ネット広告はピンポイントで個人を狙い撃ちしてくる
最近のネット広告、特にGoogleやFacebookの出してくる広告って、どうしてこんなに自分のことをピンポイントで狙ったものを出してくるのか不思議に思ったことはないだろうか?この点については、先日書いた、小川卓の『あなたのアクセスはいつも誰かに見られている』でもご紹介した。
わたし自身も仕事でやっているのでわかるだが、最近のネット広告のセグメントの細かさはホントに凄い。実に事細かな設定で、配信相手を細分化できるのだ。故に、主義主張、思想信条を分析され尽くした上で、そっと差し出される最適化情報は、けっこう危険なのである。
本書は、その危険性が政治の分野に利用された場合の問題点について説いていく。IT企業側のモラルが求められると共に、受け手側のリテラシーの改善も必要だろう。
ネットを鵜呑みにしない、それ以外の情報源の確保も大切
GoogleやFacebook、Twitterなどの巨大SNSが、情報を収集しビッグデータを使った商売をしていくことは、もはや押しとどめることはできない。だからと言って、好ましいもの、不快感を覚えないもの、自分の考えに近いものだけを選択していくと、世界はとても狭くなってしまう。自分で選んだようでいて、実は選ばされているという事実を自覚して、ネット以外の情報源も確保しておくとが大切なのかな。難しそうだけど。
新聞の購読率が減り、テレビを見る人も減っている。ニュースはネットで見ればいいじゃないというけれど、ネットで見ているニュースは、自分が見たいと思ったもの、読みたいと思った話題に沿ったフィルターがかけられ、偏った内容のものしか表示されなくなってくることを自覚しないといけない(まあ、新聞、テレビの報道が決して公明正大でないのは承知の上でね)。
不快な思想、自分と異なる意見にも耳を傾けることは、決して楽しいことではない。
けれども、それらと時には直面することで自分の考え方の軌道修正も出来るし、世の中を知ることもできるわけで、これからの時代、意図的に自分とは違う思想にも注意を払って生きていくべきなのだろうなとは感じた。
国民投票はポピュリズムを許してしまいそう
おそらく日本で近い将来に実現するかもしれない、憲法改正に伴う国民投票では、こうしたデジタルポピュリズムが猛威を振るうことは容易に想像できるだけに、しっかりと備えておくことが大切かな。
本書ではSNS経由で差し込まれてくる広告の姿を借りたプロパガンダに加えて、まことしやかに見てきたような嘘をつく、フェイクニュースの類についても警告を発している。

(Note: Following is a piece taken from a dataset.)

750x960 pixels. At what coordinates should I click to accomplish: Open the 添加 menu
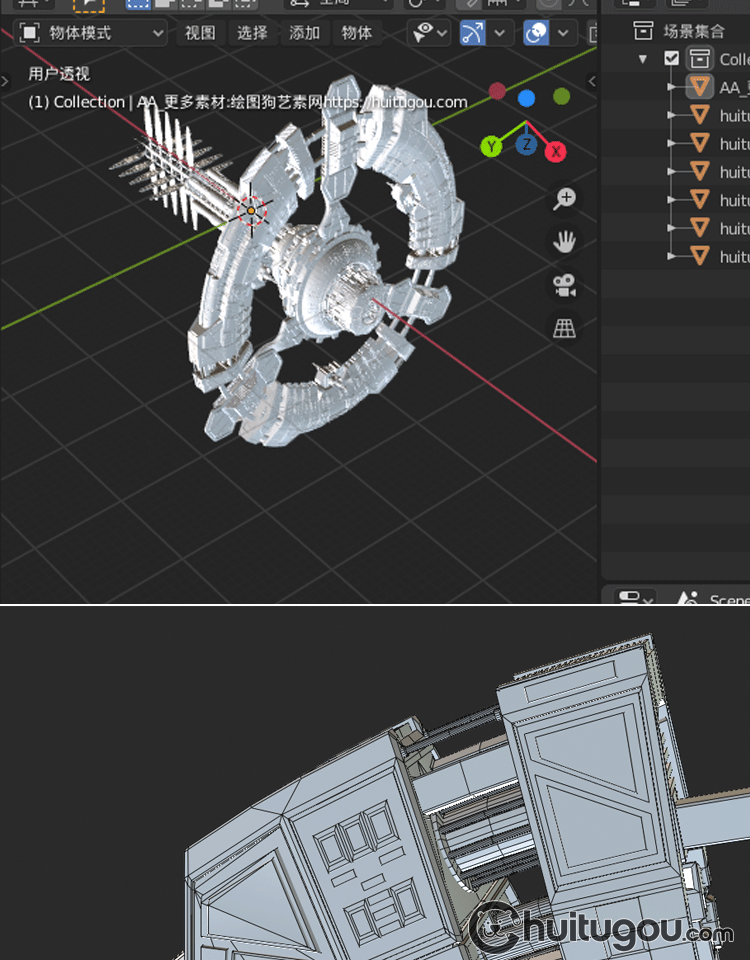click(304, 33)
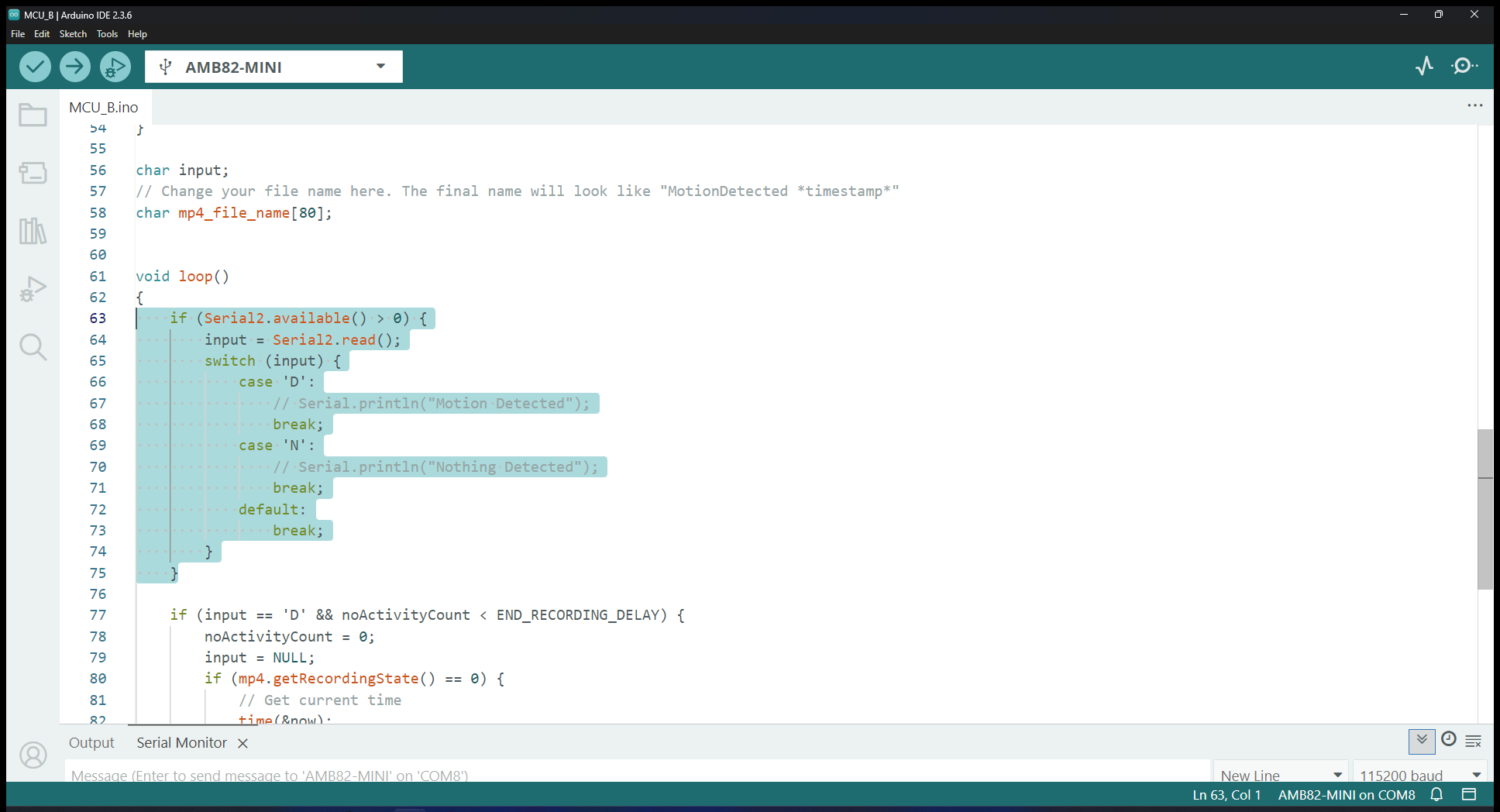Open the Sketch menu
The image size is (1500, 812).
click(x=73, y=34)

フェイクニュースによるデマゴーグは、日本ではまとめサイトの類で拡散されがちだし、SNSとの相性も良く、ひとたびバズると猛烈な勢いで拡散してしまう。後から正しい情報が配信されたとしても、往々にしてそれが隅々までいきわたることは無い。
こうしたフェイクニュースに対する対応として、欧米ではその真偽を確認する、ファクトチェックサービスが導入されている。遅まきながら日本国内でもいくつかサービスが始まっているようなので、必要に応じて利用してみるとよいかと思われる。